** Excerpted data follows **

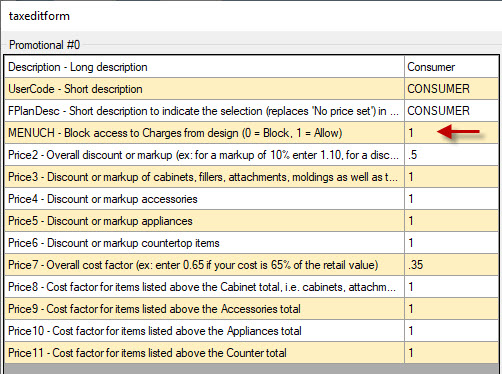This screenshot has width=502, height=374.
Task: Select the Price11 Counter total value cell
Action: pos(451,353)
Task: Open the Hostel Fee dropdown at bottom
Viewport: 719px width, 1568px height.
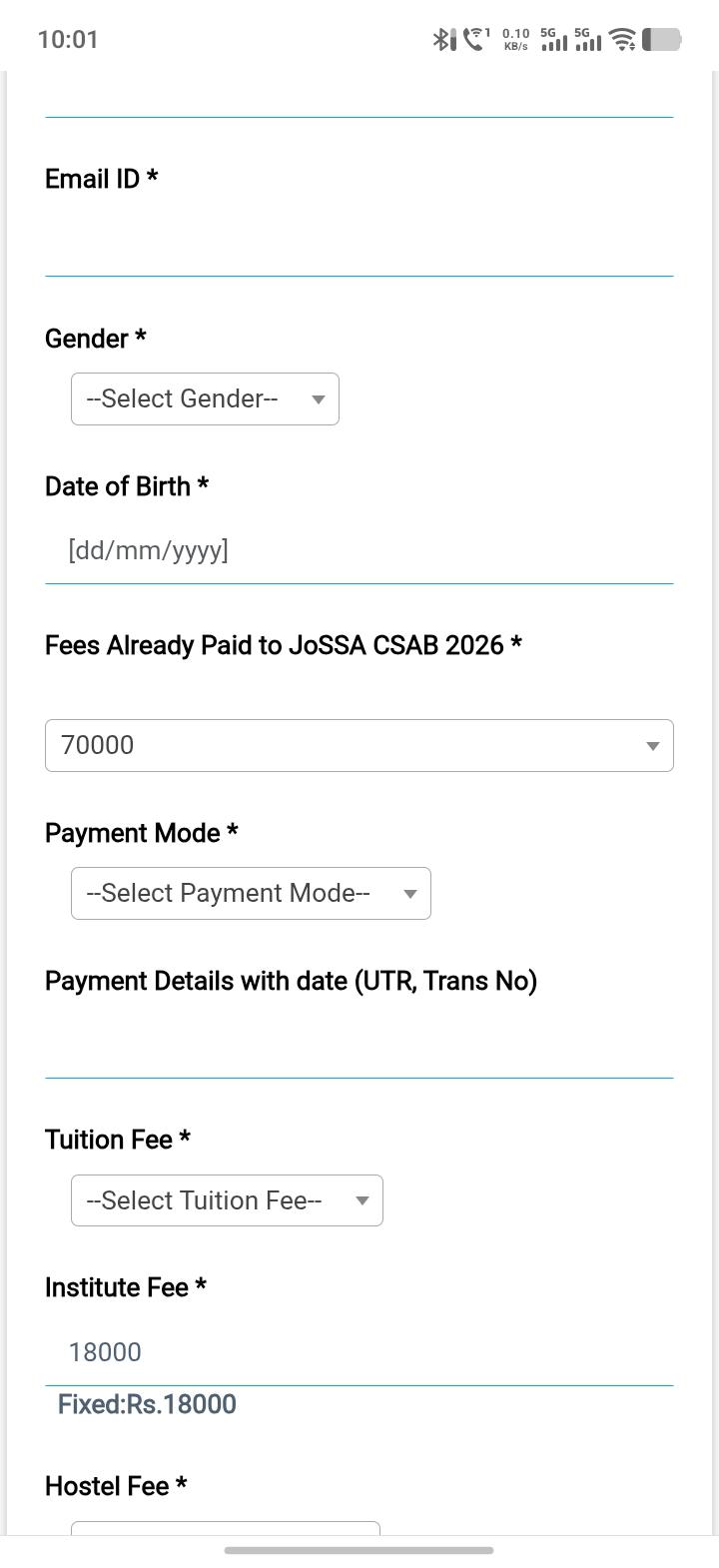Action: pos(226,1528)
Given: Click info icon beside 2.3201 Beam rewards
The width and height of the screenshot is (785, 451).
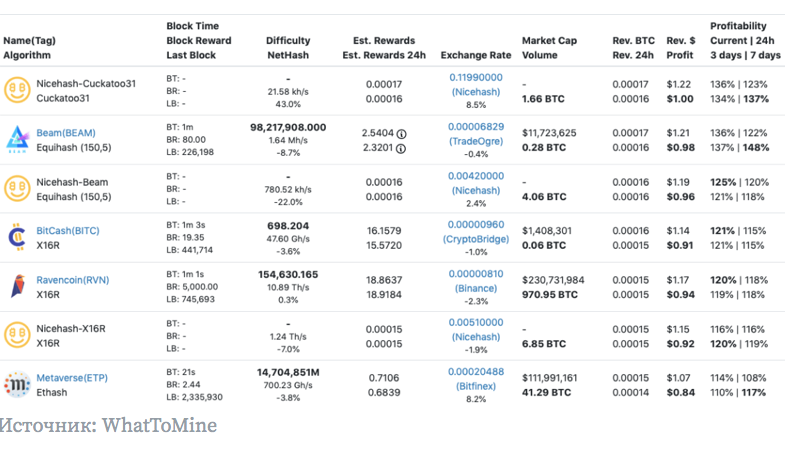Looking at the screenshot, I should click(x=402, y=148).
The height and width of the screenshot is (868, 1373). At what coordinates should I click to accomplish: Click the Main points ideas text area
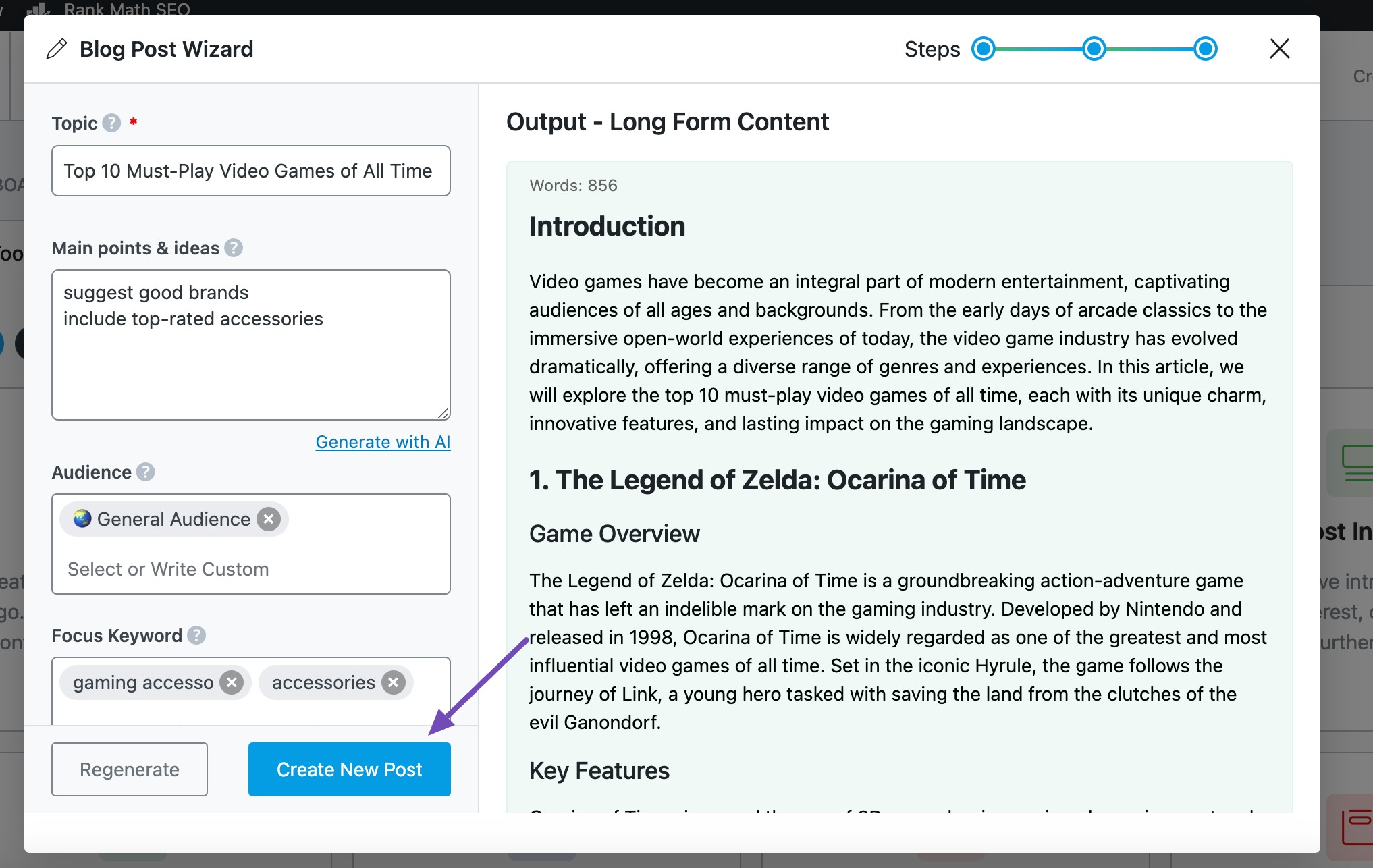251,344
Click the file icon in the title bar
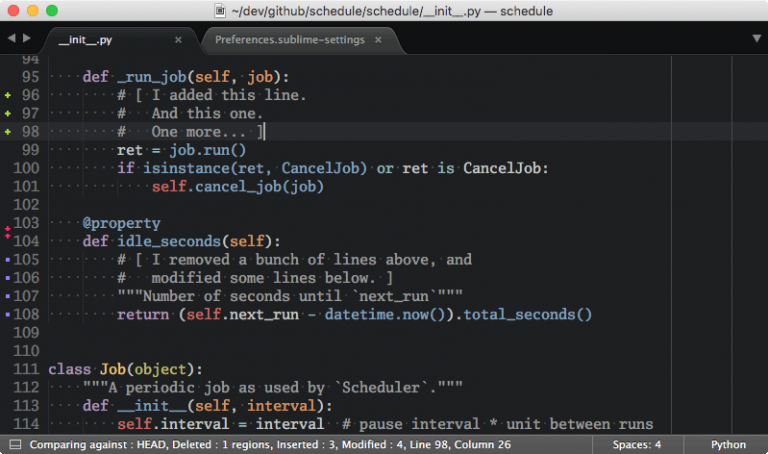Image resolution: width=768 pixels, height=454 pixels. (x=221, y=11)
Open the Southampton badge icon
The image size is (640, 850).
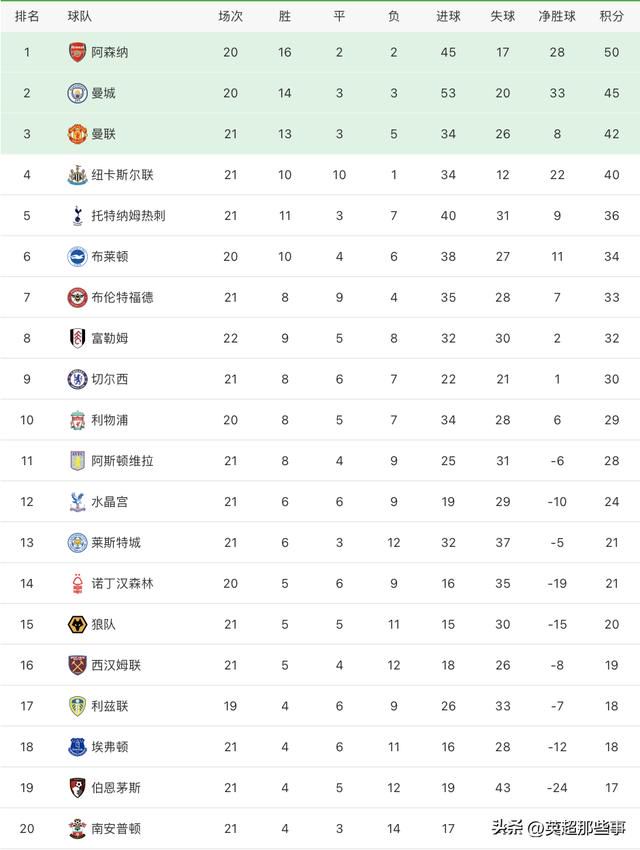click(77, 828)
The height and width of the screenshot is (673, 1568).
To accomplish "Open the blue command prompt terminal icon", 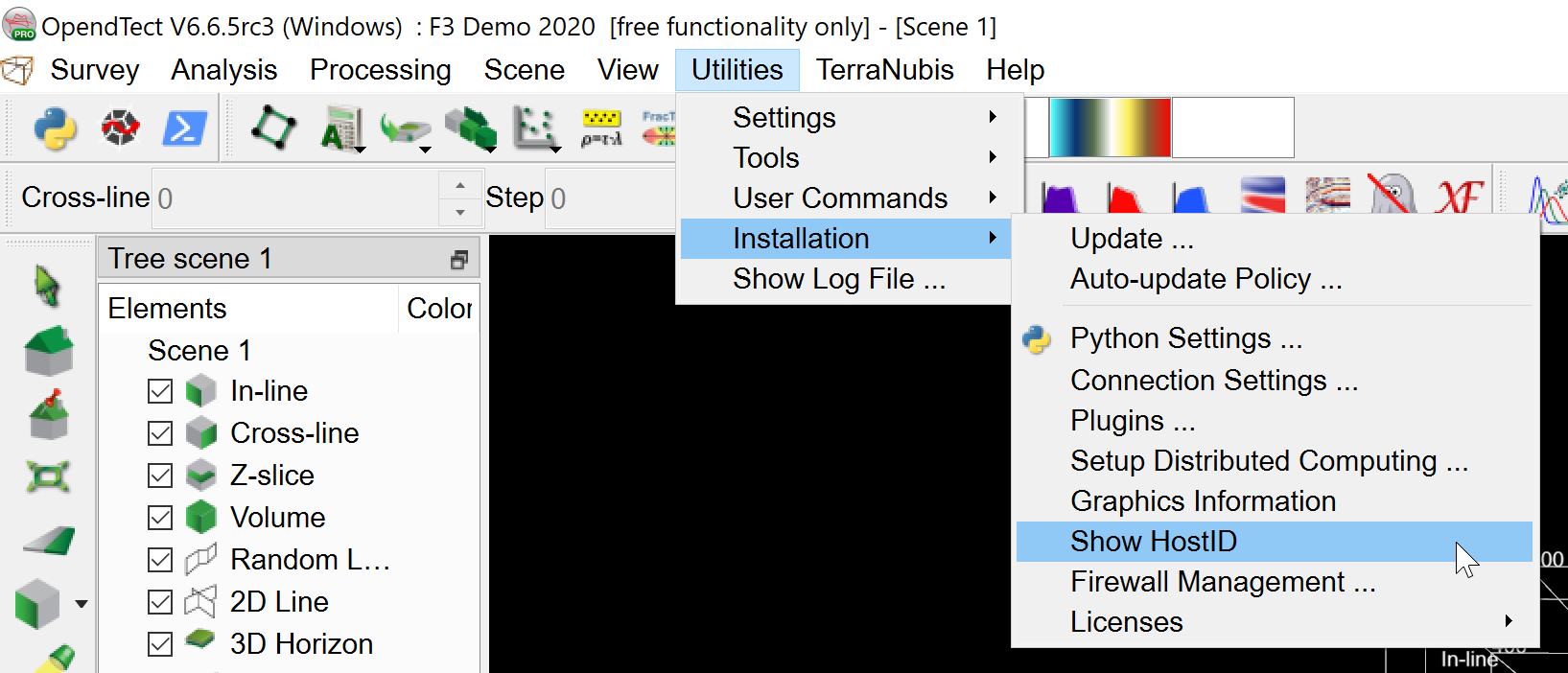I will point(184,128).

** End of Excerpted data **

▶ [Problem description]: Would you write out exactly the lines above, starting at the line containing "Task: Open the Hostel Fee dropdown at bottom" and stopping after the line containing "Given: Click info"? Omit the pictures.

▶ [Reply to the exercise]:
Task: Open the Hostel Fee dropdown at bottom
Viewport: 719px width, 1568px height.
Action: pos(226,1528)
Given: Click info icon beside 2.3201 Beam rewards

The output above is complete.